» **Task inputs**:
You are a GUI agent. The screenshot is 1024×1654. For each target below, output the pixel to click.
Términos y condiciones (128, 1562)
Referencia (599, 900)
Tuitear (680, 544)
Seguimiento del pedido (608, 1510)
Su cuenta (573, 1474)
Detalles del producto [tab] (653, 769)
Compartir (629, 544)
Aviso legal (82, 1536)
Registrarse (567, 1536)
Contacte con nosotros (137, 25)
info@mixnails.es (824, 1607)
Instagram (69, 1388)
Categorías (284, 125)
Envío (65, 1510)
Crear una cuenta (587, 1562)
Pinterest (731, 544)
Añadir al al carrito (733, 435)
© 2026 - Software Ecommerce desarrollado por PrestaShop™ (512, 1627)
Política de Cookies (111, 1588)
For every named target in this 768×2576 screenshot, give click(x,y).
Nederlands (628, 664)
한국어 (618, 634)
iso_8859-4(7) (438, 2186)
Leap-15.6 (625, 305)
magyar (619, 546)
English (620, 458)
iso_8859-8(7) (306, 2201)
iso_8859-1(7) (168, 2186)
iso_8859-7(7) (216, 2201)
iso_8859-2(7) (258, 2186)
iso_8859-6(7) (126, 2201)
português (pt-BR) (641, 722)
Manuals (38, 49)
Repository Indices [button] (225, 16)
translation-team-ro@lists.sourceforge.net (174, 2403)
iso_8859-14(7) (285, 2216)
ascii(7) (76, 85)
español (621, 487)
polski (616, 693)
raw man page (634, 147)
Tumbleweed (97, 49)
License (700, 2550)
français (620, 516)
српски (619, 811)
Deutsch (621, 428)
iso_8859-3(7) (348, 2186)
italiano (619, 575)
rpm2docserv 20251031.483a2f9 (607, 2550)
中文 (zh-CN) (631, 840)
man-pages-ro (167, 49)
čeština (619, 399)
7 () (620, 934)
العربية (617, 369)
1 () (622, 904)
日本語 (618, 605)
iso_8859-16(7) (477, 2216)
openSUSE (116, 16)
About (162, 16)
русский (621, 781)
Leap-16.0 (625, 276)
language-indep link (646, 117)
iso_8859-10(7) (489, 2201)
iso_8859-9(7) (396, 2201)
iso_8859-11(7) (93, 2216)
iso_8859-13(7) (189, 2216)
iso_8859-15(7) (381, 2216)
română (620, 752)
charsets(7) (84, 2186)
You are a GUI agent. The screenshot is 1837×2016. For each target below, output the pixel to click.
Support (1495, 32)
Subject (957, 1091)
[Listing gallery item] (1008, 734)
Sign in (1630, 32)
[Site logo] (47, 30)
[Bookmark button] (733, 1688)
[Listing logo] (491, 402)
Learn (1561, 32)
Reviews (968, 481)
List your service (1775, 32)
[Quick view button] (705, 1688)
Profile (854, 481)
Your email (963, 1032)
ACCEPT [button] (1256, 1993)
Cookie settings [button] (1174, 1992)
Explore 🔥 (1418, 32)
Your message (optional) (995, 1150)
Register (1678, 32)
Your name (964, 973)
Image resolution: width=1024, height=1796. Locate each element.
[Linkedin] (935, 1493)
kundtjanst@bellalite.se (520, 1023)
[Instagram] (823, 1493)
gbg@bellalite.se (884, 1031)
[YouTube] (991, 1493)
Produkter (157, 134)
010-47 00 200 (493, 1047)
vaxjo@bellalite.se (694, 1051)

» **Your objective**:
Would you restate each of the entries word for word?

» **Solution below**:
You are a GUI agent. The screenshot is 1024×1654. For each target below, output the pixel to click.
Términos y condiciones (128, 1562)
Referencia (599, 900)
Tuitear (680, 544)
Seguimiento del pedido (608, 1510)
Su cuenta (573, 1474)
Detalles del producto [tab] (653, 769)
Compartir (629, 544)
Aviso legal (82, 1536)
Registrarse (567, 1536)
Contacte con nosotros (137, 25)
info@mixnails.es (824, 1607)
Instagram (69, 1388)
Categorías (284, 125)
Envío (65, 1510)
Crear una cuenta (587, 1562)
Pinterest (731, 544)
Añadir al al carrito (733, 435)
© 2026 - Software Ecommerce desarrollado por PrestaShop™ (512, 1627)
Política de Cookies (111, 1588)
For every named target in this 768×2576 screenshot, give click(x,y).
Nederlands (628, 664)
한국어 (618, 634)
iso_8859-4(7) (438, 2186)
Leap-15.6 (625, 305)
magyar (619, 546)
English (620, 458)
iso_8859-8(7) (306, 2201)
iso_8859-1(7) (168, 2186)
iso_8859-7(7) (216, 2201)
iso_8859-2(7) (258, 2186)
iso_8859-6(7) (126, 2201)
português (pt-BR) (641, 722)
Manuals (38, 49)
Repository Indices [button] (225, 16)
translation-team-ro@lists.sourceforge.net (174, 2403)
iso_8859-14(7) (285, 2216)
ascii(7) (76, 85)
español (621, 487)
polski (616, 693)
raw man page (634, 147)
Tumbleweed (97, 49)
License (700, 2550)
français (620, 516)
српски (619, 811)
Deutsch (621, 428)
iso_8859-3(7) (348, 2186)
italiano (619, 575)
rpm2docserv 20251031.483a2f9 (607, 2550)
中文 (zh-CN) (631, 840)
man-pages-ro (167, 49)
čeština (619, 399)
7 () (620, 934)
العربية (617, 369)
1 () (622, 904)
日本語 (618, 605)
iso_8859-16(7) (477, 2216)
openSUSE (116, 16)
About (162, 16)
русский (621, 781)
Leap-16.0 (625, 276)
language-indep link (646, 117)
iso_8859-10(7) (489, 2201)
iso_8859-9(7) (396, 2201)
iso_8859-11(7) (93, 2216)
iso_8859-13(7) (189, 2216)
iso_8859-15(7) (381, 2216)
română (620, 752)
charsets(7) (84, 2186)
You are a GUI agent. The screenshot is 1837×2016. For each target below, output the pixel to click.
Support (1495, 32)
Subject (957, 1091)
[Listing gallery item] (1008, 734)
Sign in (1630, 32)
[Site logo] (47, 30)
[Bookmark button] (733, 1688)
[Listing logo] (491, 402)
Learn (1561, 32)
Reviews (968, 481)
List your service (1775, 32)
[Quick view button] (705, 1688)
Profile (854, 481)
Your email (963, 1032)
ACCEPT [button] (1256, 1993)
Cookie settings [button] (1174, 1992)
Explore 🔥 (1418, 32)
Your message (optional) (995, 1150)
Register (1678, 32)
Your name (964, 973)
Image resolution: width=1024, height=1796. Locate each element.
[Linkedin] (935, 1493)
kundtjanst@bellalite.se (520, 1023)
[Instagram] (823, 1493)
gbg@bellalite.se (884, 1031)
[YouTube] (991, 1493)
Produkter (157, 134)
010-47 00 200 (493, 1047)
vaxjo@bellalite.se (694, 1051)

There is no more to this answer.